#### SOURCE MATERIAL ####

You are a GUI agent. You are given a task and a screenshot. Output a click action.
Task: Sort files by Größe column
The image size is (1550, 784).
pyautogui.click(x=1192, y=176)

####
#### SOURCE MATERIAL ####

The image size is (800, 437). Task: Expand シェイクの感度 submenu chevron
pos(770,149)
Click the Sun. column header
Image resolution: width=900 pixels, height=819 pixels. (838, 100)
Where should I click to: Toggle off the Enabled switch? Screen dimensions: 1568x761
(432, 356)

####

TASK GOAL
Write out the items exactly, starting with the line containing "You are a GUI" and ending with the line containing "pyautogui.click(x=1192, y=176)", with both of those lines included.

ANSWER FOR THE TASK
You are a GUI agent. You are given a task and a screenshot. Output a click action.
Task: Sort files by Größe column
The image size is (1550, 784).
pyautogui.click(x=1192, y=176)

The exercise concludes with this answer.